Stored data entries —
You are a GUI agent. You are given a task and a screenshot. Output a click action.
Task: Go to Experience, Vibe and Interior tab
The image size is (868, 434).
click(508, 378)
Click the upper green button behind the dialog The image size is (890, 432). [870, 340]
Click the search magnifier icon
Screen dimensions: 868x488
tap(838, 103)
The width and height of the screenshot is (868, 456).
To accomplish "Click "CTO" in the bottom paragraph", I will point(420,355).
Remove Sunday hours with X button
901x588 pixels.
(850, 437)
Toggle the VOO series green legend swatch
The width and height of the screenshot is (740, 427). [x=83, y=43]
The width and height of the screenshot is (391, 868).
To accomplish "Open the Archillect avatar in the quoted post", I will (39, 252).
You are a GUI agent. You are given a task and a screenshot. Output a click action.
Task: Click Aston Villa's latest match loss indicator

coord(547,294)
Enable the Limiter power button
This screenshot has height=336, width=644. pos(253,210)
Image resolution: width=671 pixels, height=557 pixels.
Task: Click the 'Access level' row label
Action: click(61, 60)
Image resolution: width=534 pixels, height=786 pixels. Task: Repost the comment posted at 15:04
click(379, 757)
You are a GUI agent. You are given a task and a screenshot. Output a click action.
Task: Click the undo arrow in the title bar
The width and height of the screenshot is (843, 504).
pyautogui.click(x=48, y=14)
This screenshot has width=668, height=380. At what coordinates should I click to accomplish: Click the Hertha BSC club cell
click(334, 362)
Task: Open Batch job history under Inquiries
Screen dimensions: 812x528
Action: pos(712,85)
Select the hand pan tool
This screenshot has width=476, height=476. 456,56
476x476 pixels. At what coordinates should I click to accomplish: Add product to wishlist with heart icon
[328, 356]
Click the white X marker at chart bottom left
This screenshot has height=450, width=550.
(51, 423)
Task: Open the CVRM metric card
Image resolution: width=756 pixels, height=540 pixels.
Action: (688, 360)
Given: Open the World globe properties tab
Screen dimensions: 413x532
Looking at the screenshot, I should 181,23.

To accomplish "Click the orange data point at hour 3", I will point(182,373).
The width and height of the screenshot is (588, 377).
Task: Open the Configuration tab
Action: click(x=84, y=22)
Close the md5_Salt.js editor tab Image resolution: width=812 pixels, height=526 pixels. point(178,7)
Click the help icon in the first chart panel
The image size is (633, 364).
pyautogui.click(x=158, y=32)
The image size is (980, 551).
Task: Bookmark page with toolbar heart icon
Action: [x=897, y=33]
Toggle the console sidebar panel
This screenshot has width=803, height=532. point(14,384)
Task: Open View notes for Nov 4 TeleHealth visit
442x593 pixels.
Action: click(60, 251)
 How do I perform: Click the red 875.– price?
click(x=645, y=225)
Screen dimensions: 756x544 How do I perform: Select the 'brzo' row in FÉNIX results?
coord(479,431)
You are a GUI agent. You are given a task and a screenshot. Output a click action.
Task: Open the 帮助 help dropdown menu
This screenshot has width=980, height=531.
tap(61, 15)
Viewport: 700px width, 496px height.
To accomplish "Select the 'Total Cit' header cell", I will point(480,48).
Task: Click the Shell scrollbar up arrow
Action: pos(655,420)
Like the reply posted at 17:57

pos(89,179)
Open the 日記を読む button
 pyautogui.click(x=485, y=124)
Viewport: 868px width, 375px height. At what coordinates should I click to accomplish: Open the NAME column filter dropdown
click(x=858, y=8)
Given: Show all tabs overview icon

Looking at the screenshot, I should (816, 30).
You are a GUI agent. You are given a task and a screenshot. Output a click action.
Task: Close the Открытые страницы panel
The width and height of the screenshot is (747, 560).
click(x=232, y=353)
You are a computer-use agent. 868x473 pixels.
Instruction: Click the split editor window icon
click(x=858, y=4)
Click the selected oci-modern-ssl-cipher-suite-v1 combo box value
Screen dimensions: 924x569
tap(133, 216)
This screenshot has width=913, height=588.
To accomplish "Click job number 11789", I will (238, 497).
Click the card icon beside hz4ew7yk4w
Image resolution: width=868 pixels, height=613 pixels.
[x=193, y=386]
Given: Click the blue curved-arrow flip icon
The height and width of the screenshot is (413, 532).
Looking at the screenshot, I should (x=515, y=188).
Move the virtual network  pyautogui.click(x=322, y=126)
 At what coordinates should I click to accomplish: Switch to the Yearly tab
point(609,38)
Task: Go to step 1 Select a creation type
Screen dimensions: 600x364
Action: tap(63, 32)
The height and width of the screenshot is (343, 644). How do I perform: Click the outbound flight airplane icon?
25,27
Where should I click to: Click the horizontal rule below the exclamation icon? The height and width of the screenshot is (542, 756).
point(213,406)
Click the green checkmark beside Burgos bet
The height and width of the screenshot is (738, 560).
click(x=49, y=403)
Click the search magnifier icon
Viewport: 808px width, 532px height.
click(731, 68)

Problem to work on — Set down exactly the lines of the data above, beginning with the line that has "Where should I" and ending with the line that has "Click the green checkmark beside Burgos bet", and no others.

Your solution —
Where should I click to: Click the horizontal rule below the exclamation icon? The height and width of the screenshot is (542, 756).
point(213,406)
Click the green checkmark beside Burgos bet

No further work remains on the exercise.